I remember when I took my first child, Madison, to kindergarten. She had missed the cut off date for starting kindergarten by one day of the previous year. So, when she finally went to kindergarten, she was going to be six years old the next week. She was already reading and was excited about school. She was ready and that made it easier for me to take her to school for the first time.
After dropping her off at kindergarten, my son (then 3 years old) and I began our walk home that morning. Even though he was totally capable of walking on his own, I scooped him up and held him. As he wrapped his arms and legs around me like a monkey does with his mother, my eyes welled up with tears. I was thinking that when I took him to school, I would not be holding on to another baby. He would probably be my last. I thought, “Thank God I still have another baby at home to hold on to.” I held him the whole way home which was about 1/2 mile. My back was killing me by the time I got home, but I didn’t care. I wanted to hold on to this moment as long as I could.

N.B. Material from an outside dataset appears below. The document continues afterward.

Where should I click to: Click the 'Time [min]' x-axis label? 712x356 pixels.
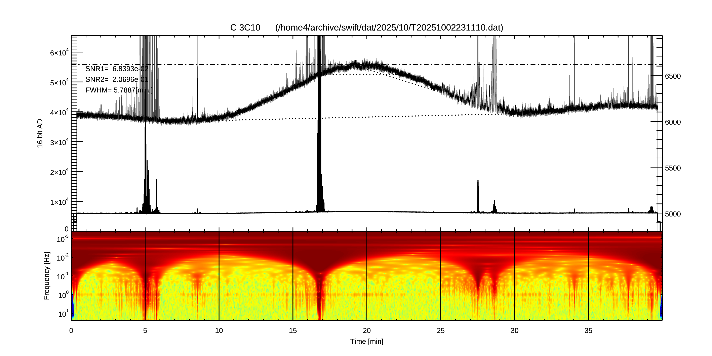coord(367,342)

Isn’t it funny how God has plans that are different from ours? In God’s infinite wisdom, He chose to give us child number three. So, on the day I took Nathan to kindergarten and dropped him off, I began the walk home that morning with my three month old daughter in the stroller. She had had enough of the stroller, so as I pushed the stroller with one hand and carried my baby in the other hand on that long walk home, my eyes welled up with tears. I thought, “Thank God I still have another baby at home to hold on to.”
Next week, I will take my last baby to kindergarten. There will be no more babies at home for me to hold on to, and I imagine it will be an emotional time for me. It is the end to an era of raising my preschoolers and that part is a little sad for me. However, I have been raising preschoolers for 13 years, and there is another part of me that is ready to move on to the next phase in my life.
In a song called I Guess That’s Why They Call It The Blues by Elton John, there is a lyric that says, “Don’t wish it away, Don’t look at it like it’s forever.” I don’t want to wish away this time. I know it is a treasure, but I know there will be treasures down the road as well. I do know this is the whole goal of parenting ultimately. To raise them up and let them go. It is just hard to do as a parent sometimes, isn’t it?
When our first child, Madison, was about two weeks old, my husband was holding her. He looked up at me and said, “She is never leaving this house.” What he was really saying was that he didn’t ever want to let her go, but at some point it will be the right thing to do. The whole point of parenting is to raise them up to let them go. A friend once told me that parenting should be like an inverted pyramid. When the kids are younger, there is lots of control by the parent and very little freedoms. However, the older the kid gets the more freedom they should be allowed, more individual problem solving, and more responsibility given to where at the end they are given it all. They are able to go out into society, and God willing, be good, productive citizens and adults.
So, next week when I am leaving my daughter at kindergarten, I will know that I am working my way up the pyramid. Working toward a greater goal. To raise them up and let them go. But as for now, I still have my babies (because they will always be my babies) at home with me, but just for a little bit less time every day. And when I ask them if they will still let me hug and kiss on them when they are older and have their own families, they say yes. I guarantee I am going to hold them to that one!